The Monetary Policy Committee (MPC) of the Reserve Bank of India, (RBI) based on an assessment of the evolving domestic and global macroeconomic and financial conditions and the outlook, voted unanimously to keep the policy repo rate unchanged at 4%.

This is the seventh time in a row that the Monetary Policy Committee (MPC) headed by RBI Governor Shaktikanta Das has maintained the status quo. RBI had last revised its policy rate on 22 May, 2020, in an off-policy cycle to perk up demand by cutting the interest rate to a historic low.

MPC decided to maintain status quo, that is keeping benchmark repurchase (repo) rate at 4 percent, Das said while announcing the bi-monthly monetary policy review.

The marginal standing facility (MSF) rate and the bank rate remain unchanged at 4.25%. The reverse repo rate also remains unchanged at 3.35%.

The projection of real GDP growth is retained at 9.5% in 2021-22 consisting of 21.4% in Q1; 7.3%in Q2; 6.3% in Q3; and 6.1% in Q4 of 2021-22. Real GDP growth for Q1:2022-23 is projected at 17.2%, the governor said.

He said headline CPI inflation edged up sharply to 6.3% in May and it may remain close to the upper tolerance band up to Q2:2021-22, but these pressures should ebb in Q3:2021-22 on account of kharif harvest arrivals and as supply side measures take effect.

“Taking into consideration all these factors, CPI inflation is now projected at 5.7% during 2021-22: 5.9% in Q2; 5.3% in Q3; and 5.8% in Q4 of 2021-22, with risks broadly balanced,” he said.

CPI inflation for Q1:2022-23 is projected at 5.1%.

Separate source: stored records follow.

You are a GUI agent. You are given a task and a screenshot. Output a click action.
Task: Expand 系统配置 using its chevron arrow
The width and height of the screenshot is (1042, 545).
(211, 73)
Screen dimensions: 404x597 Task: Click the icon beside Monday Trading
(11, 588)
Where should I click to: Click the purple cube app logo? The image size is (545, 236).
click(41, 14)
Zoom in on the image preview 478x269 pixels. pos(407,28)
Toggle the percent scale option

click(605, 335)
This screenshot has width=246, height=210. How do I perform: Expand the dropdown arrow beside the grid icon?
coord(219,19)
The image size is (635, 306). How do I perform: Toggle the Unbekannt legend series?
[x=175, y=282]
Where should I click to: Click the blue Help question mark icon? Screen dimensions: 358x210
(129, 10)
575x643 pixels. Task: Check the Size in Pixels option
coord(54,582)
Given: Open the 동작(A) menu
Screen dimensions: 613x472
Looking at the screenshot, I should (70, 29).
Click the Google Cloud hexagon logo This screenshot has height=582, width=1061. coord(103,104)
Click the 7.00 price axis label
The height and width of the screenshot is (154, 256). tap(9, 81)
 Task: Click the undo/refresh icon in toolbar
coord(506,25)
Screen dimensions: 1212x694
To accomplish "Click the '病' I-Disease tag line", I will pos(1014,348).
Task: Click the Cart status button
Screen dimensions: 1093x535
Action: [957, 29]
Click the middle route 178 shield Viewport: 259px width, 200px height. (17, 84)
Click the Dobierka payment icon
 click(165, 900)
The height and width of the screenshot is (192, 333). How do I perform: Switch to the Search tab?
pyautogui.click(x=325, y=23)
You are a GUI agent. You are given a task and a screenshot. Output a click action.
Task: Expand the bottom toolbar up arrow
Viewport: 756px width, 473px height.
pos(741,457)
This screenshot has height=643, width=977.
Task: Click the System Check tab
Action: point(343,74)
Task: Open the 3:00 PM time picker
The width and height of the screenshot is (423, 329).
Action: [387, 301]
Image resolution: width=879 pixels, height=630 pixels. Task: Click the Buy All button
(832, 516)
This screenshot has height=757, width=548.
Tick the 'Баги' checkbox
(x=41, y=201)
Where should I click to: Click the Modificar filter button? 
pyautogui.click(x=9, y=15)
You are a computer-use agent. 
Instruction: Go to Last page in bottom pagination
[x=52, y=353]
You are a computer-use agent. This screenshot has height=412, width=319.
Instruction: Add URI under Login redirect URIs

It may be noted that the RBI has kept key interest rates unchanged for the seventh consecutive time. The growth forecast for FY22 has also been retained at 9.5 per cent.

The central bank governor also indicated that inflation is gradually coming under control even as fuel prices remain at a record high. He said the improving economic activity with the ebbing of the second wave, and consumption, investment and external demand have been gaining as a result.

Shaktikanta Das added that the financial markets have also benefitted due to improvement in economic activity.